待っている間に何度も甲高い――たまに野太い悲鳴が聞こえ、前方に並ぶ人達がびくっと反応しているのが見える。恐怖心が薄れるという理由で一緒に入る定員は二人までだというので、当たり前だが特に相談するでもなく私は宇佐美さんと一緒に行くことになった。
「じゃ、お先に」
そう言って光の遮られた校舎の中へ入っていく二人を見送ると賑やかだった三波さんの声が無くなった所為か随分静かに感じた。元々宇佐美さんもそんなにしゃべる方じゃないのだ。だけど普段水曜日に話す時よりも少々気まずく感じるのは何故だろうか。
「あ、そえ」
「じゃあ僕はこの辺りで!」
そういえば先ほどから珍しくソエル君が黙っているからじゃないか。そう思って彼を振り返ったその時、妙に忙しない口調でそう言ったソエル君はどこかへ飛び立とうとする直前だった。
「どうしたんだいきなり」
「いやー、お化け屋敷といえばデートの定番じゃないですかー。だからお邪魔虫は退散しようかな、と」
「な、何言ってるのソエル君」
今デートなんて言われて宇佐美さんと二人にされるのは困る。……とにかく困る。
そう思って引き留めようと、後ろに並んでいる人達には聞こえないように小さな声を出した。

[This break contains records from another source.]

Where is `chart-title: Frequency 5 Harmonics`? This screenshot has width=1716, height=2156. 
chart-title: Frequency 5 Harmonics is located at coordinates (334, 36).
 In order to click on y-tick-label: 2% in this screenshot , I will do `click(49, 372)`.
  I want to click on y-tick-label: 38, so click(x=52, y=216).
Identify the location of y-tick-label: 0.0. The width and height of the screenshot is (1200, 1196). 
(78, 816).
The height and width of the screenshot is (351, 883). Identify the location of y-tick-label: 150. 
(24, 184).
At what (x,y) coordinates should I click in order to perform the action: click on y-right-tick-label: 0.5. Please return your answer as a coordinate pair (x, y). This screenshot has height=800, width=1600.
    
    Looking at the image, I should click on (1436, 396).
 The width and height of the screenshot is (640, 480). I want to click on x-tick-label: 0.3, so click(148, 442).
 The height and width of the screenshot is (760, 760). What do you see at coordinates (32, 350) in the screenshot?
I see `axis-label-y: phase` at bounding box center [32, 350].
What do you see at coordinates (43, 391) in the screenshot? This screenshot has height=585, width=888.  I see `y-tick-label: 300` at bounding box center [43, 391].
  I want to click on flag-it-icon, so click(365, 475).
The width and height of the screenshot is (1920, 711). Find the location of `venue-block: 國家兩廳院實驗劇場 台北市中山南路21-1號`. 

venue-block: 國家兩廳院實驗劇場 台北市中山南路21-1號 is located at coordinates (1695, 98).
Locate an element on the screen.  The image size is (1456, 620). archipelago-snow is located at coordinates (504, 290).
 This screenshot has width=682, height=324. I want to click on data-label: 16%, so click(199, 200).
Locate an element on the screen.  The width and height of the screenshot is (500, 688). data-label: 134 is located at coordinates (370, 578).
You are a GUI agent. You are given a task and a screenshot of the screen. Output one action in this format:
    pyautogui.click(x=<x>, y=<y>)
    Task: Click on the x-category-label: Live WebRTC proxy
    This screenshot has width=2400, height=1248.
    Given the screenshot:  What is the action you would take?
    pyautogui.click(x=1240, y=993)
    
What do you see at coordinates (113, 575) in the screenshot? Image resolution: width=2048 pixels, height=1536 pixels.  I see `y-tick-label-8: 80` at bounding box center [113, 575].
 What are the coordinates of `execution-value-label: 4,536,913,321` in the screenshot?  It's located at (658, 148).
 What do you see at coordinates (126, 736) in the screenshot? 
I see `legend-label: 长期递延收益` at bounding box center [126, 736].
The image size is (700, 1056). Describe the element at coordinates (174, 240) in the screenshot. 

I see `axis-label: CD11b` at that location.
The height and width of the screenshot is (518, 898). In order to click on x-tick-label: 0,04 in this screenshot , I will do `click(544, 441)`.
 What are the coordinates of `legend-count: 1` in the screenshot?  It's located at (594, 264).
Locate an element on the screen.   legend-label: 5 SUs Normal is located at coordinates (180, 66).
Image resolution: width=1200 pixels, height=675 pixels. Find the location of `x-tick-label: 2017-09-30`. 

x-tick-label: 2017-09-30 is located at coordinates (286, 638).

「ソエル君だってお化け屋敷なんてきっと初めてでしょ? 一緒に行こうよ」
「いつも嫌がっても着いて来るくせに今更何言ってんだ? まさか怖いわけでもないだろうに」
私と同じように宇佐美さんがソエル君を引き留めるようにそう口にすると、彼はその直後羽の動きをぴたっと止めた。
「え?」
ばたつかせていた羽が一瞬でも止まったことで落下しそうになったソエル君は即座に羽ばたいて体勢を戻したが、その顔はいつも笑顔ではなく妙に引きつっているように見えた。
そんなソエル君を見た宇佐美さんは、少し驚いたように目を瞬かせる。
「……まさかお前本当に怖いから来ないのか?」
「は、はあ!? そんな訳ねえだろうが! こんな子供騙しのちゃちなもののどこに怖がるってんだ!」
「猫剥がれてるぞ」
前からちらほら片鱗は見えていたけど、やっぱりソエル君ってそっちが本性なんだろうか……。
「……こほん。あのですね風真、僕は人間の恋愛促進の為にここに来ているんです。だからいつまでも僕に頼らずにそろそろ一人で何とかしてほしいと思っているんですよ。という訳でここには僕は絶対に入りませんからそのつもりで」
「……そうか」
「何ですかその憐みの目は!」
妙に優しげな宇佐美さんの表情に怒ったソエル君はそのまま背を向けてどこかへ飛んで行ってしまう。
「あいつ、悪魔と戦うとか言ってたけど大丈夫なのか」
「まあ怖さの種類って色々ありますから……」
「次の方、お入りください」
天使が見えなくなった空を見上げていると受付の女の子から声が掛かる。促されて足を進めると、予想よりも随分薄暗い空間だった。
「暗いので気を付けないといけないですね」
「ああ。……っいて!」
「宇佐美さん?」
「……頭ぶつけた」
言った傍から最初の障害物に差し掛かったらしい。宇佐美さんは背が高いので仕方がないけども。
「背が高いのって憧れますけど、大変でもありそうですね」
「そうだな、初めて行く場所だと特に気を遣う。あと映画館とか」
「学校でもずっと後ろの席だったとか?」
「……いや、高校入る前までは平均より小さかったから」
「意外ですね」
なんだ、思ったよりも普通に会話できた。ソエル君が居なくなってどうしようかと思っていたが、この分なら大丈夫そうだ。
「まずはあの部屋からみたいですね」
床に引き摺られたような血の跡が目の前の教室に続いている。結構リアルだなと思いながら私はその扉に手を掛けた。呆気なく扉は開かれ、そしてその先は――
「観月さん!?」
「あ」
何も考えずに一歩踏み出した瞬間、その先には……床が、無かった。
がくんと下に落ちていく体。直後右腕が掴まれて速度は一瞬落ちたものの、すぐに重力に従うように私の体はどこまでも闇に落ちていった。